Using the same actors in shifting roles across the three stories to cast a cold eye over America’s societal neuroses, Kinds of Kindness mostly centres around Jesse Plemons, Lanthimos’s muse Emma Stone, and Willem Dafoe, though strong support is consistently offered by Margaret Qualley, Hong Chau, and Mamadou Athie. In the first segment, which is the shortest and most straightforward (though by no means easy viewing), Plemons (who won Best Actor at Cannes for his often genuinely unsettling work here) is front and centre as a high-flying employee at a mysterious job whose life unravels when his boss (Dafoe) asks him to kill a man with his car.
Things only get weirder from there, with story number two bringing us Plemons as an erratic cop (he makes tapes of the group sex he, his partner, and their wives have) whose maritime scientist wife (Stone) has recently returned from being lost at sea, but altered in ways that only Plemons’s character can seem to detect. Finally, we have the tale of Plemons and Stone as members of a cult (led, of course, by Dafoe), searching for a chosen one-type woman who they believe will have the power to raise the dead.
Throughout it all, though it is often darkly funny and its mysteries do really intrigue, Kinds of Kindness is a testing, even punishing, watch. Lanthimos, working with his traditional screenwriting partner Efthimis Filippou rather than The Favourite and Poor Things scribe Tony McNamara, needles in to specifically American anxieties about wealth, propriety, sex, and death, and the result is deeply uncomfortable. Much like The Killing of a Sacred Deer, he taps into the terror of feeling like you’re living in a world that is perfectly ordered and you, and you alone, have somehow made a wrong turn in it.
It’s harsh and provocative, though at two hours and forty-five minutes, it does eventually run out of its power to shock, especially in the overextended ending of the third story, which piles on the controversy and misery almost comically thick. An air of diminishing returns sets in and by the time Emma Stone is knifing a dog as part of a plan to drug, strip, and kidnap a sweet-natured vet played by Qualley, you might just be a little burnt out on it all.
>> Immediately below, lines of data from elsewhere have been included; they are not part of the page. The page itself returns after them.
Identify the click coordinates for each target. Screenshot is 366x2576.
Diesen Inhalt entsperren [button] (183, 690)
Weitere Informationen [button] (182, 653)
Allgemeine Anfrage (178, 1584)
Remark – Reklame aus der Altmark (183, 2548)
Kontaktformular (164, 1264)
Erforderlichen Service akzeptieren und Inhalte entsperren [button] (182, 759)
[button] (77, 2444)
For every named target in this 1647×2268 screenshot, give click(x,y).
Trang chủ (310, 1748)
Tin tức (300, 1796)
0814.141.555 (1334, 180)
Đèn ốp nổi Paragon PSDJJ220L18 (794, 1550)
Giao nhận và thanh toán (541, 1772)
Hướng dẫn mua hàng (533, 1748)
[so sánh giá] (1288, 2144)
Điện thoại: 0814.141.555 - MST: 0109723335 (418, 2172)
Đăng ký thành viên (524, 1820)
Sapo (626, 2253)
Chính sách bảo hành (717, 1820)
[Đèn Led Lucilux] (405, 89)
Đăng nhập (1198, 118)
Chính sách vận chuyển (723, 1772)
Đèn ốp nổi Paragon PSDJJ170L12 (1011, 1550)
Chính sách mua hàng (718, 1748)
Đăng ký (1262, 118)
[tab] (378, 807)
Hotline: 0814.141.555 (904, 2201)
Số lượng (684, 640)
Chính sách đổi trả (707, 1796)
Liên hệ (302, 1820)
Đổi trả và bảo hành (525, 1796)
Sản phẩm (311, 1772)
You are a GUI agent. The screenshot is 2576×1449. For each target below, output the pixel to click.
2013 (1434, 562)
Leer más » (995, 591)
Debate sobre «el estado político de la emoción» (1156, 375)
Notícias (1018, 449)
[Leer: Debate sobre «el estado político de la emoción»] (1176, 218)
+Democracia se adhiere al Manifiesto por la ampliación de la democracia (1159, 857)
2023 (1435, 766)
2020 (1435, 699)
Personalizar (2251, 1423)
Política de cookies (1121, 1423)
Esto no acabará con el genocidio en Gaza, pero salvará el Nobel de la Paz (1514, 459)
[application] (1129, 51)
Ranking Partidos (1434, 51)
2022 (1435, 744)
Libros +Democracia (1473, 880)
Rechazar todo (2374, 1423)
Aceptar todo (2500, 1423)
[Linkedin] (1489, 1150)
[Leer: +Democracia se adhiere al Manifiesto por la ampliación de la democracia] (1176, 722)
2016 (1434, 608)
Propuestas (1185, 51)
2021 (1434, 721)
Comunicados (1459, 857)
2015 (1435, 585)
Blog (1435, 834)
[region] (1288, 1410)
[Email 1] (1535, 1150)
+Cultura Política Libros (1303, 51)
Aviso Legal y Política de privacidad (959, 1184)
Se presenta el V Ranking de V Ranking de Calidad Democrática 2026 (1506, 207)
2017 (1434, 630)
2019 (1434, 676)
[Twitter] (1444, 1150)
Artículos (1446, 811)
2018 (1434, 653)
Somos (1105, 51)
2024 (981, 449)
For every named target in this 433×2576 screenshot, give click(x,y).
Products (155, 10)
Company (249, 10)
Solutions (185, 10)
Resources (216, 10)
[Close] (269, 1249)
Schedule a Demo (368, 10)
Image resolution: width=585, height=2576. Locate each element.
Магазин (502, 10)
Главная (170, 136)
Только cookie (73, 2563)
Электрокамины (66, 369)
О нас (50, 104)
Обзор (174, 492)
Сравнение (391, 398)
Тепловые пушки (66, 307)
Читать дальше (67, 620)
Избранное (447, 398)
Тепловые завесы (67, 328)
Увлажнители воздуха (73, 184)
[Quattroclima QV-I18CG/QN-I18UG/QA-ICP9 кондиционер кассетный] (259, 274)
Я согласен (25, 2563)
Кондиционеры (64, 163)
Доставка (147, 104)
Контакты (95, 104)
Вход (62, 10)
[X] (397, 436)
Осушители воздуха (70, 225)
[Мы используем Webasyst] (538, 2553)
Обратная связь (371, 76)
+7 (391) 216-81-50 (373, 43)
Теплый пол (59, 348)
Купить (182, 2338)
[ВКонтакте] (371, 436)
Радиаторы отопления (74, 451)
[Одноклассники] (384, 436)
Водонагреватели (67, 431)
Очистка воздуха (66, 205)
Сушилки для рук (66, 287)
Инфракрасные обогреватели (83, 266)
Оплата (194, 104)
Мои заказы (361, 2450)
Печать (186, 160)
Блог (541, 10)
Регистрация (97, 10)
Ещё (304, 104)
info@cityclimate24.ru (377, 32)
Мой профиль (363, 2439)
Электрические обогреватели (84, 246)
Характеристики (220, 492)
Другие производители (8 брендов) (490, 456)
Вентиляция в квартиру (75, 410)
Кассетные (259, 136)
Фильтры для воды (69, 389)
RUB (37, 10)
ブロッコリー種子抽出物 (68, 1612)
From the off (Lanthimos originally wanted to give the film the marketing nightmare title of And, if that clues you in at all into his mean-spirited intentions here) Kinds of Kindness makes it very clear that this is a European arthouse auteur returning to his roots (though with an American cast and budget). Cold amorality is the name of the game here, without even the sort of viscerally grounding villain figure of Barry Keoghan in Sacred Deer to keep things more literally interpretable, and what it all means (if anything) is an answer kept defiantly far from our reach. Any film that can expel you from the cinema with a pit in your stomach like this is inarguably doing something impressive, but when that achievement is wrapped up in such an indulgent opaqueness, it’s hard to show it all that much love.